§ **Items from a dataset**:

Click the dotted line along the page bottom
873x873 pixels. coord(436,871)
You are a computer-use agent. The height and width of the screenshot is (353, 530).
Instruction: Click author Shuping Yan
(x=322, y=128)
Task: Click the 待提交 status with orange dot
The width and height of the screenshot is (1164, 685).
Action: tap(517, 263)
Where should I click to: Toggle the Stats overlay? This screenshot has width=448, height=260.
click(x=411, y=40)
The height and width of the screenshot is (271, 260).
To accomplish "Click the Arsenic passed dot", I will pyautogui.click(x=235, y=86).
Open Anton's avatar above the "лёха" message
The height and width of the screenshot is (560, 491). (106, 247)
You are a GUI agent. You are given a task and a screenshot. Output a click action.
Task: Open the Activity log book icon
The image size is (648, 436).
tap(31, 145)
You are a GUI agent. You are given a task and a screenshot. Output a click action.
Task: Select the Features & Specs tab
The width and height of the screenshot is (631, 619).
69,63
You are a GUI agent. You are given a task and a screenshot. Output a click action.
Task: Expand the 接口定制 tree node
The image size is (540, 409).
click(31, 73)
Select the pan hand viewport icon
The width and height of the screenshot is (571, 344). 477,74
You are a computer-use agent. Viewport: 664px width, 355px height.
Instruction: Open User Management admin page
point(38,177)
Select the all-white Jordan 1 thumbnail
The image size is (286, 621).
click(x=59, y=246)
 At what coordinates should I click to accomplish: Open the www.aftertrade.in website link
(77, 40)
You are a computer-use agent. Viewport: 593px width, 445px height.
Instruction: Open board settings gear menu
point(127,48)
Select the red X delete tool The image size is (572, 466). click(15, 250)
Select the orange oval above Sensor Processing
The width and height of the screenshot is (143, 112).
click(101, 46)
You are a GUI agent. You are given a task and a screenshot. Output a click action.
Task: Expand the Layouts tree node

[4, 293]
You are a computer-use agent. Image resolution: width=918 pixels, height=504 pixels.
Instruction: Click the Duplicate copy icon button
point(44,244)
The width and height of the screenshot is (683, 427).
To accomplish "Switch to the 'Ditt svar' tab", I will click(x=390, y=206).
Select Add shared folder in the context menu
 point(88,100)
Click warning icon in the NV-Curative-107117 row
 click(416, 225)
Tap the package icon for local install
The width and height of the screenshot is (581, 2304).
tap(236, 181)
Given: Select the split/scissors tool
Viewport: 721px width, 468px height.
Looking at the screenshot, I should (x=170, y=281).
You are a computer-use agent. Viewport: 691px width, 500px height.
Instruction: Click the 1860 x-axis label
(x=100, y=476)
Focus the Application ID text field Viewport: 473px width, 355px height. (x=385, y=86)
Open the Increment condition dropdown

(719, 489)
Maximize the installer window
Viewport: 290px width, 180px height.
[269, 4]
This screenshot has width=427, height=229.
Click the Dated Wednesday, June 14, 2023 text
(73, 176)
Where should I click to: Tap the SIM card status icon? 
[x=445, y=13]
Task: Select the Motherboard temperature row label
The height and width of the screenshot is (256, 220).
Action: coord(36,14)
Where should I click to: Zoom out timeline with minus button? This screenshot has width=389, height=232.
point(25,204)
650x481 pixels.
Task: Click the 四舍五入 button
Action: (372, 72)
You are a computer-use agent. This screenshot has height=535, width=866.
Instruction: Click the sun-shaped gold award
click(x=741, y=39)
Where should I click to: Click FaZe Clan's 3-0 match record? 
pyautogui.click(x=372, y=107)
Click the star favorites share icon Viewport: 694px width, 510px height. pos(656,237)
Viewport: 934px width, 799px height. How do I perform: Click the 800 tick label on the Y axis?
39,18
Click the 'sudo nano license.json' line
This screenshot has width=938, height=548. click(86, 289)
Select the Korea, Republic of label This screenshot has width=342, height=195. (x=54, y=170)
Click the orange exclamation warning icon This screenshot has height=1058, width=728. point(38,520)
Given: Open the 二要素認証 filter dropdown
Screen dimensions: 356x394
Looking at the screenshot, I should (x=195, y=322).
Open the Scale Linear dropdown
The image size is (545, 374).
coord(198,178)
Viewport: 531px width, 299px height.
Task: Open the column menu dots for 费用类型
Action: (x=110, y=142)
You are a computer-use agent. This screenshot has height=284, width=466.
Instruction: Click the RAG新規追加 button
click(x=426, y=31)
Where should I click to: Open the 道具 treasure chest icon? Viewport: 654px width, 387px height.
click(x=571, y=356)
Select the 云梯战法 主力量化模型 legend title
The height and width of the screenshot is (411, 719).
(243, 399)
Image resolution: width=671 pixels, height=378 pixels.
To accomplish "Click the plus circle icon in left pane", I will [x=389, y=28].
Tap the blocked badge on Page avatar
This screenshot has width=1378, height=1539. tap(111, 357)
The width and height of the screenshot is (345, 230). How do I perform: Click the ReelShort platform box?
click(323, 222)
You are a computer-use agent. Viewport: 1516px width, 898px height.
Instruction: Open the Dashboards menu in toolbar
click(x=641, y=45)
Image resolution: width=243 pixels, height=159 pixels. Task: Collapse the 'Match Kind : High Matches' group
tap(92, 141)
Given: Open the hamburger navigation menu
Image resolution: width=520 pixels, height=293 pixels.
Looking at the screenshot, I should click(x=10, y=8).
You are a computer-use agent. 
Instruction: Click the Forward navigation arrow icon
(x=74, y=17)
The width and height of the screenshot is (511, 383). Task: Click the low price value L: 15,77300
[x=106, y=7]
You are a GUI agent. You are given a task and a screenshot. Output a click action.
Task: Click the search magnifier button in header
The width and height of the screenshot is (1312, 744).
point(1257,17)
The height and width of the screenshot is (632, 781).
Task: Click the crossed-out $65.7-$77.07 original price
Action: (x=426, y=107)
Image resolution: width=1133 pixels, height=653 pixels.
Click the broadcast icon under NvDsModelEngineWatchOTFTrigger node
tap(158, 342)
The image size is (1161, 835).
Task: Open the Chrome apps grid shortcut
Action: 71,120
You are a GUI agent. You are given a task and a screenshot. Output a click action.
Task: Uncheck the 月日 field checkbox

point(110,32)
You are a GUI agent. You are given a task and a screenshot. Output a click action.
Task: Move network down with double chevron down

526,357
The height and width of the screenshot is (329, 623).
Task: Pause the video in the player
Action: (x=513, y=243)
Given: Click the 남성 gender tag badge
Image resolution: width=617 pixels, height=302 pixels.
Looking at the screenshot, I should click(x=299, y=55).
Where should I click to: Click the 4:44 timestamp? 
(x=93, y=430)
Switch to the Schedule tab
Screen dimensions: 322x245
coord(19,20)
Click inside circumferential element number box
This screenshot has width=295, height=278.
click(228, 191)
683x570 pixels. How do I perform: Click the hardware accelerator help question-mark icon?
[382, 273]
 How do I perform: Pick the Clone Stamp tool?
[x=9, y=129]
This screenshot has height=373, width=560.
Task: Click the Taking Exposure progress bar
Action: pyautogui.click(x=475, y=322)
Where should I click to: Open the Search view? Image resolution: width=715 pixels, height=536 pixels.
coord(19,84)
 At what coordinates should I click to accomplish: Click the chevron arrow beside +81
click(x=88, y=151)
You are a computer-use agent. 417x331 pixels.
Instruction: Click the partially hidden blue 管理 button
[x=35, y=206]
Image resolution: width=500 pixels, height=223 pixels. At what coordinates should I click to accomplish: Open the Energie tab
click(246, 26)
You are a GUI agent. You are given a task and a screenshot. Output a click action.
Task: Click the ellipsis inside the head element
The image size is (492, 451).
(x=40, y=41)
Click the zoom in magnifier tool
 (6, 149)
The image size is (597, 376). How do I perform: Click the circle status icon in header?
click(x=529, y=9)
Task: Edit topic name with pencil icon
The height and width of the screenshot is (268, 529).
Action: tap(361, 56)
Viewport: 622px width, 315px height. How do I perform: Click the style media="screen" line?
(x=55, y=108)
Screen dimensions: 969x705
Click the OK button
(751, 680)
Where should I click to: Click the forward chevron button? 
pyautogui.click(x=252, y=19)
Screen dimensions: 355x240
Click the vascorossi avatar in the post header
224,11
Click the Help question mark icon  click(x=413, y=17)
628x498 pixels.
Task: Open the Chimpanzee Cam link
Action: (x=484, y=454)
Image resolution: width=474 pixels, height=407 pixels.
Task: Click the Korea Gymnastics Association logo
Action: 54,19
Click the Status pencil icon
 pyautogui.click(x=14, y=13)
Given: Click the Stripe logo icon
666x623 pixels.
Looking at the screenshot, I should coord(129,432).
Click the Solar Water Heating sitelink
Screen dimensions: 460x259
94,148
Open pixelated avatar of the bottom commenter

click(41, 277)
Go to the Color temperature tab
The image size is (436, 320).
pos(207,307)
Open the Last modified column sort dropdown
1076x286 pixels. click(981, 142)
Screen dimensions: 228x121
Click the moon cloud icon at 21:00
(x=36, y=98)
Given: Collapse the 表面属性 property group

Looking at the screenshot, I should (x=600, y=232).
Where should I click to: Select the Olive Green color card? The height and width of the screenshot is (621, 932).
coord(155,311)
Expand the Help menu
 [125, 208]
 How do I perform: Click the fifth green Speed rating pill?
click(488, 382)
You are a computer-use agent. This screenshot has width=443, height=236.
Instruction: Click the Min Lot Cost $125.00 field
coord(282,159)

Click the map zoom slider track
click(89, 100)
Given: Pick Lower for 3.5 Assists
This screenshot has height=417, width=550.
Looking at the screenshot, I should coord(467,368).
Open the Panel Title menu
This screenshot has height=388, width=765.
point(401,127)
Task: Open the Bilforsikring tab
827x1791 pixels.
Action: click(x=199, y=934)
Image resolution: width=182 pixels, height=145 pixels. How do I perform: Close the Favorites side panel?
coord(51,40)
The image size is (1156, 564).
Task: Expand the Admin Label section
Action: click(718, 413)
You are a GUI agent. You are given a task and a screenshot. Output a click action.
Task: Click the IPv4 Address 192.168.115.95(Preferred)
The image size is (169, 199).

§ **Activity**: Scan the entries above and return each line that holds "will".

§ **Your response**:
To accomplish "Click the Arsenic passed dot", I will pyautogui.click(x=235, y=86).
To accomplish "Switch to the 'Ditt svar' tab", I will click(x=390, y=206).
To accomplish "Click the plus circle icon in left pane", I will [x=389, y=28].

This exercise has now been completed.